WHAT THIS EXERCISE ASKS
a) In the passage on Dijkstra's mutex ring, what is the 0th machine called?
b) From the passage on Dijkstra's mutex ring, repeat word for word everything from "- The number" down to "of mutexes (convergence)".

EXCERPTED TEXT
Dijkstra’s solution relies on a tiny bit of asymmetry. Consider a setup with N+1 machines labelled from 0 to N, and let the 0th machine be called the “bottom machine” (the Nth machine is called the “top machine”).
Now, let each machine keep track of its state S with 0 <= S < K, where K > N. This ensures that there are at least as many states as there are machines. And let L refer to the state of the machine on the left.
For the bottom machine,
if L = S then the machine has the mutex, and after moving it sets
S := (S+1) mod k.
For all other machines,
if L != S then the machine has the mutex, and after it moves it sets
S := L.
Here’s a 4-ring example:
In this example, all machines have S = 0, hence the mutex belongs to the bottom machine. After the bottom machine moves, it sets S = S + 1, i.e. S = 1, passing on the mutex to the next machine. The mutex continues to be passed around the ring in this manner.
To show that this system is self-stabilising, we’ll show the following:
- A system in a legitimate state always remains in a legitimate state (closure)
- There can never be 0 mutexes (because that would be game over, no progress can be made)
- The number of mutexes never increases
- If the number of mutexes is greater than 1, the system will always eventually reduce the number of mutexes (convergence)
The first property is easy to show. Given that the system is in a legitimate state, one and only one machine has the mutex. If it’s the bottom machine, then all other machines must have the same state s as the bottom machine. After the bottom machine consumes its mutex, it increases its state to s+1, which produces exactly one mutex that belongs to the machine on its right.
If, instead, the only mutex belongs to one of the other machines, then we need to examine its state. Let’s say this machine has state s, and its left neighbour has state s’ such that s != s’ (the criterion for owning the mutex). All machines to the right of this machine, up to the bottom machine, must share state s (otherwise there will be more than one mutex); and all machines from the bottom machine up to this mutex-owning machine must have state s’. Thus, when this machine consumes its mutex, it changes state to s’, and produces exactly one mutex for the machine on its right. In this way, mutexes pass in an orderly fashion around the ring.
Let’s now show that there can never be 0 mutexes. Here we see how Dijkstra’s little bit of asymmetry comes in to save the day. We first assume that there are no mutexes in the system. This means that all non-bottom nodes have the same state as its left neighbour. Let’s call this state s. Now let’s consider the bottom node’s state (let it be labelled t). For the node on the right of the bottom node to not have the mutex, it must be that s = t. However, the node to the left of the bottom node has state s, hence for the bottom node to not have the mutex, it must be that t != s. We thus have a contradiction, and have to reject our initial assumption that there are no mutexes in the system.
We can also show that the number of mutexes never increases. Whenever a machine makes a move, it only changes its state. And for all machines, determining whether the machine owns a mutex depends only on its state plus the state of its left neighbour. Hence, a machine that consumes a mutex can only produce a mutex for its right neighbour. If this doesn’t happen, then the number of mutexes decreases (but we’ve already shown it can never decrease to 0); and if a mutex is produced, the number of mutexes simply remains the same. In no scenario can the number of mutexes increase.

INFORMATION SUPPLIED
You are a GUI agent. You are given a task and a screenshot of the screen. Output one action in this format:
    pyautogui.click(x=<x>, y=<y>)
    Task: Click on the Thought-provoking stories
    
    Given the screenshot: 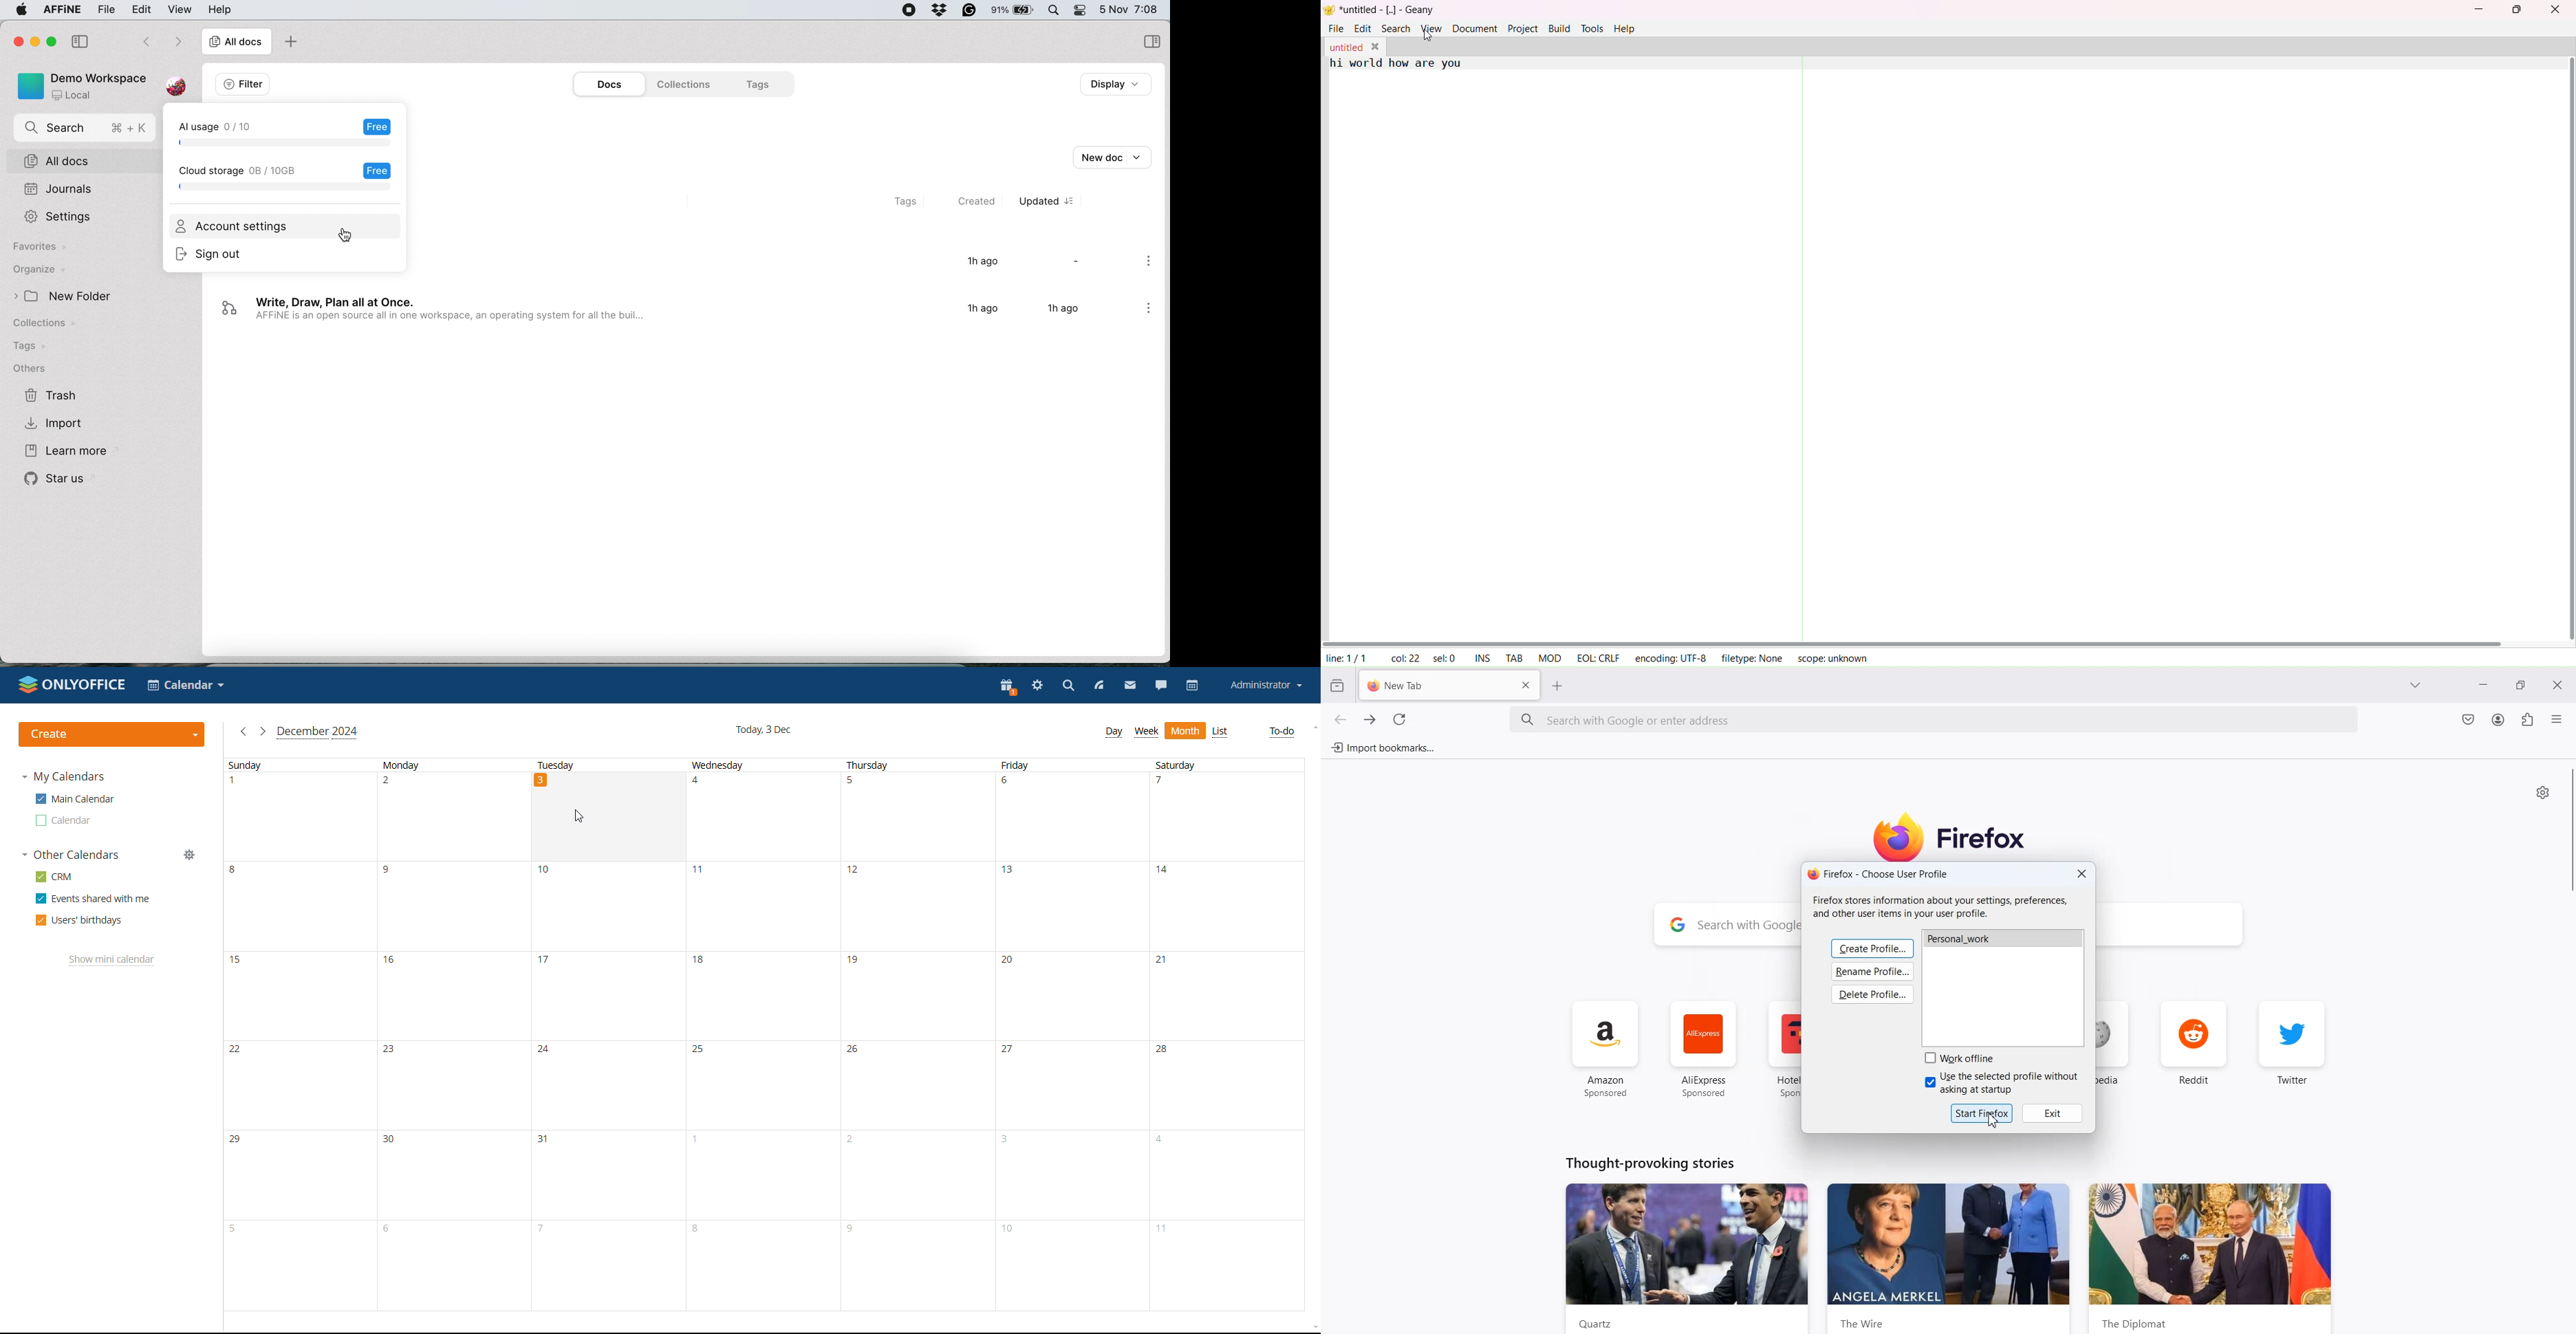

RESPONSES PER TASK
a) The bottom machine.

b)
- The number of mutexes never increases
- If the number of mutexes is greater than 1, the system will always eventually reduce the number of mutexes (convergence)